J’ai eu la joie extrême de soigner gratuitement, parce que c’était encore possible à une époque où, en début de carrière, nous avions encore la liberté de demander un peu plus si un autre le pouvait. Comme vous, j’étais Bac +12 et j’ai vécu le début de cette catastrophe dont nous devons avoir honte. Cela a commencé ma dernière année d’internat. Je fus appelé chez le directeur de l’hôpital qui me fit comprendre que je n’étais pas rentable ! Pourquoi ? Tout simplement parce que, à l’époque, sa rémunération se faisait par lit occupé et que j’avais l’immense tort de faire rentrer les guéris chez eux… et cela faisait des lits vides.

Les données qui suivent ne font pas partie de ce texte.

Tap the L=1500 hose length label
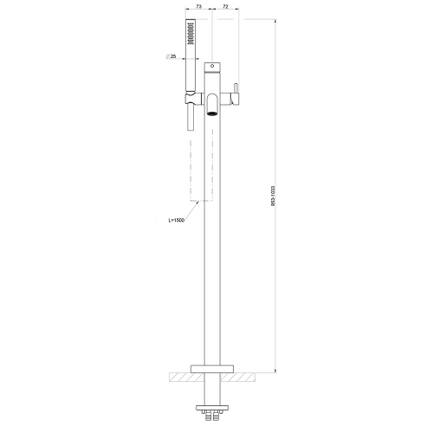(x=178, y=221)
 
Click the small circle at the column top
(x=210, y=67)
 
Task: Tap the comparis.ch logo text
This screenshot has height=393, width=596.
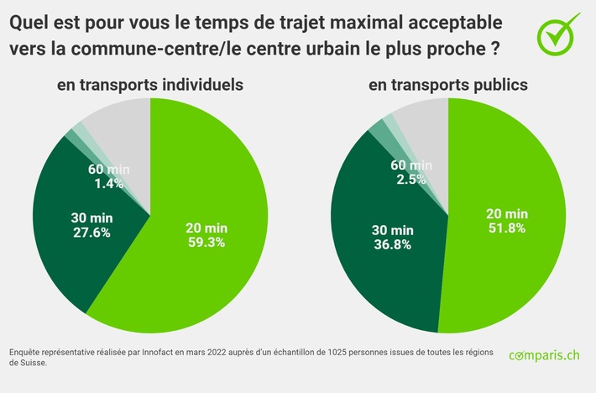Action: click(544, 356)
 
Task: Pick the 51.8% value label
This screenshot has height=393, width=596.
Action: click(505, 228)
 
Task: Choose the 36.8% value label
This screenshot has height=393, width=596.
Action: click(392, 245)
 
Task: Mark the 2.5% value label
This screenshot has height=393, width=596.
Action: click(410, 179)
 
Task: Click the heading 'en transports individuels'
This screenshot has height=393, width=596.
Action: click(150, 85)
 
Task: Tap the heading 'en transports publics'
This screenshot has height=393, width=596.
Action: click(448, 85)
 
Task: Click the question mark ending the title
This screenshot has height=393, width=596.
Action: click(494, 48)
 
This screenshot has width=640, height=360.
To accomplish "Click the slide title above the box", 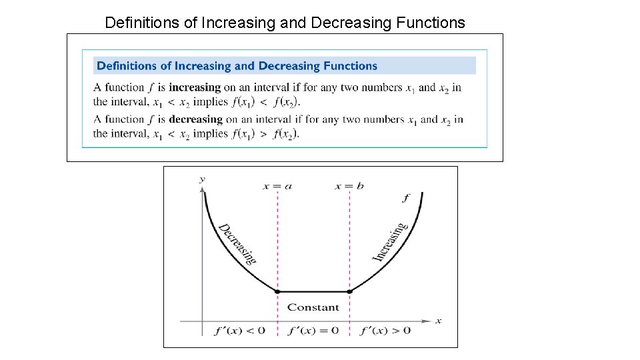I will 285,23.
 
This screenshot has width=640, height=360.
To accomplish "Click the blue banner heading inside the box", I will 237,65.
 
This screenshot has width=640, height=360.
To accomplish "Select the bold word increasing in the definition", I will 194,87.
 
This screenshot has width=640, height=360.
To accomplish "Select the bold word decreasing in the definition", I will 195,119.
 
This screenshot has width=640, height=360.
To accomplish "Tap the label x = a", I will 277,186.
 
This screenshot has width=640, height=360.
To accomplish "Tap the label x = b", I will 349,186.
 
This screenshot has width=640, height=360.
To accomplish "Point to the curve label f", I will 406,198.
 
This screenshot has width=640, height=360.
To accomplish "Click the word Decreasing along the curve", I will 237,243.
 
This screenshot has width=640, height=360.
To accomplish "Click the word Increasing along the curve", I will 389,242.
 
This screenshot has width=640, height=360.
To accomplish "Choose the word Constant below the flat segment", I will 313,307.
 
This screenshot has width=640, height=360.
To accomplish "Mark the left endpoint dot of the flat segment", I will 277,291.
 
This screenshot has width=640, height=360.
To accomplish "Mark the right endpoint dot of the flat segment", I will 349,291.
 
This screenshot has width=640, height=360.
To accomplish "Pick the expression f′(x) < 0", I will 239,331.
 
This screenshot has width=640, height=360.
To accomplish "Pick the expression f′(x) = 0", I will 313,331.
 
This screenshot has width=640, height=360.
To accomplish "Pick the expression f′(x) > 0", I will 385,331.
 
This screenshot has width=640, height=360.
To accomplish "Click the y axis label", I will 201,179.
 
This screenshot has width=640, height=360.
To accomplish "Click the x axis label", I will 438,321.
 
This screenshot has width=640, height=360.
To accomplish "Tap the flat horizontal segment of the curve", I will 313,291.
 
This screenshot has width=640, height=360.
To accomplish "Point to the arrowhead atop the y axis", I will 201,189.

Ensuite j’ai été attaqué dans ma propre pratique de gastroentérologue par un conflit entre les nécessités industrialo-commerciales des uns et des ukases de la Sécurité sociale. Le déni des réalités commençait. Les tarifs proposés par cette dernière ne permettaient en aucune façon d’amortir un endoscope, made in Japan, horriblement cher, durant les trois ans d’un usage normal. Ils étaient le tiers de ceux de mon homologue allemand ou british et, excès inverse, le dixième de ceux pratiqués aux US.

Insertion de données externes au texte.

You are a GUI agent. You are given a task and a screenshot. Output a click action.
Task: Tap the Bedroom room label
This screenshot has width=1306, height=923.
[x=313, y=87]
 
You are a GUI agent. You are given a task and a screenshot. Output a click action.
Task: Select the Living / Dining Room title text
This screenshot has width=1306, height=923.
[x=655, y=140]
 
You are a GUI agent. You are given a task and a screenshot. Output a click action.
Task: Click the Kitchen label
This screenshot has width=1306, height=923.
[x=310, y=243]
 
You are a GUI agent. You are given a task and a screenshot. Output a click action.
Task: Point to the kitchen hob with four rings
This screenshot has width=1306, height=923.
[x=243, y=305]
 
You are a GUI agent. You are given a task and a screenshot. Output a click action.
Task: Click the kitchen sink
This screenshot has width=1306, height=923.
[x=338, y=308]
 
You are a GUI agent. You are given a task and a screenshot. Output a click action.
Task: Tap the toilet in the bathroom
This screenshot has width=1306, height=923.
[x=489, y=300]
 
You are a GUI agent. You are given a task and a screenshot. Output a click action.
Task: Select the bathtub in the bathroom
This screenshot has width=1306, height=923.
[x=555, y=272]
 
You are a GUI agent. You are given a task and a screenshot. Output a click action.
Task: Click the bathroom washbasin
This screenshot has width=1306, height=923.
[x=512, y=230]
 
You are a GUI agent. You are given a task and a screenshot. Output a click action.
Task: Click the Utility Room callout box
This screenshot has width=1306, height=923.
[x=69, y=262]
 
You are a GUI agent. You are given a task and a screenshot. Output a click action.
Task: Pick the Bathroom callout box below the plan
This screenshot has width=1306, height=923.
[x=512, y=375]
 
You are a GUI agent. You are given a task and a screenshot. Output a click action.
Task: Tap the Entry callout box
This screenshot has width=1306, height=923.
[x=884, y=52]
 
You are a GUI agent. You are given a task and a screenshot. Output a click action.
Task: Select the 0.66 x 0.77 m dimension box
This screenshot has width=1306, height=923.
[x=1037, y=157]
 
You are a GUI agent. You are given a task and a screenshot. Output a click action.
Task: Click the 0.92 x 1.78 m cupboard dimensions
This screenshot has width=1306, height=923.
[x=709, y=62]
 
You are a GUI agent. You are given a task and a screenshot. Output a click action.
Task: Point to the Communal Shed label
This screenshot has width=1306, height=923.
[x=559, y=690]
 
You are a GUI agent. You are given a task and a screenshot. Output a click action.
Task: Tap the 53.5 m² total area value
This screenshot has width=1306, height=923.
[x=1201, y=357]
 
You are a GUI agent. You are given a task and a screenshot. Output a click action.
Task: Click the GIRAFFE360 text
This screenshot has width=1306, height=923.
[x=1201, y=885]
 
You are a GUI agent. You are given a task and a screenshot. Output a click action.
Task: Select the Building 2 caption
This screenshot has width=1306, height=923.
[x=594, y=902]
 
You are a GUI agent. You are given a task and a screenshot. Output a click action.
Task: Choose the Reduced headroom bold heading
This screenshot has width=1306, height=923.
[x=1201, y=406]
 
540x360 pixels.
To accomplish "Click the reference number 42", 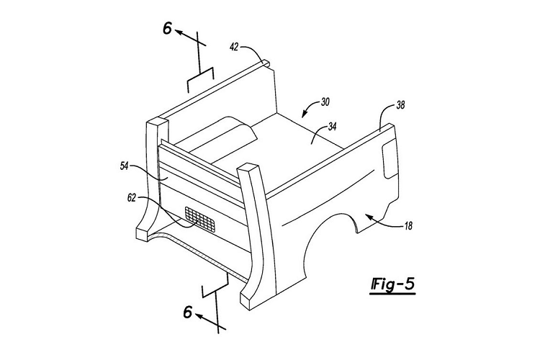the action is tap(234, 47).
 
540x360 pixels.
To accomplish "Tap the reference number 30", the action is tap(325, 102).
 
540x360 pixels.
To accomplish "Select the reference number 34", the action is tap(333, 127).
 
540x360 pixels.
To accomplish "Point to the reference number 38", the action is tap(400, 104).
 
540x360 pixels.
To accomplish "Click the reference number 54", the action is tap(125, 166).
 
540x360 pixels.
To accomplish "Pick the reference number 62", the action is tap(132, 198).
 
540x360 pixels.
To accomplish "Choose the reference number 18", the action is tap(408, 226).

Nombreux fûmes-nous dans ce cas et dans toutes les spécialités à contraindre, je dis bien « contraindre », les politiques (de droite) et la Sécurité sociale à accepter le fameux
et tristement célèbre secteur II. C’était cela ou arrêter de faire une gastroentérologie « normale »… mais n’empêcha pas un contrôle fiscal approfondi et immédiat qui ne déboucha sur rien mais enquêta jusqu’aux factures d’achat des petites culottes de ma femme… (déjà…). Le déni s’est alors amplifié. Aux contraintes financières se sont ajoutées des paperasseries de plus en plus inimaginables suivies de l’irruption des mutuelles.

Ayant l’âge requis, j’ai pris ma retraite avec soulagement. Jeune installé, je pouvais aller deux fois chez le coiffeur avec une consultation et juste à peine une fois en partant… Mais nous étions encore respectés et même… regrettés. Alors, jeune collègue, vous affrontez un monde égoïste et la médecine est devenue une industrie soumise à ses règles, aux mains des fabricants d’appareils multiples, de médicaments, des mutuelles, tout un monde ligoté dans un maelström économique où l’on vous broie et, si la profession ne prend pas elle-même en mains son informatique, ce sera un hachis.

Alors, comment vous venir en aide ? Vous avez la même passion que la nôtre, il y aura toujours des passionnés et l’Histoire nous apprend que ce sont souvent ceux qu’on martyrise. La réalité actuelle est infernale et il va falloir « faire avec » en creusant le malheur des autres… s’ils s’en rendent compte. Mes soixante-dix-huit ans me disent qu’il ne faut pas baisser les bras, votre passion est la plus belle qui soit. Surtout ne lâchez RIEN.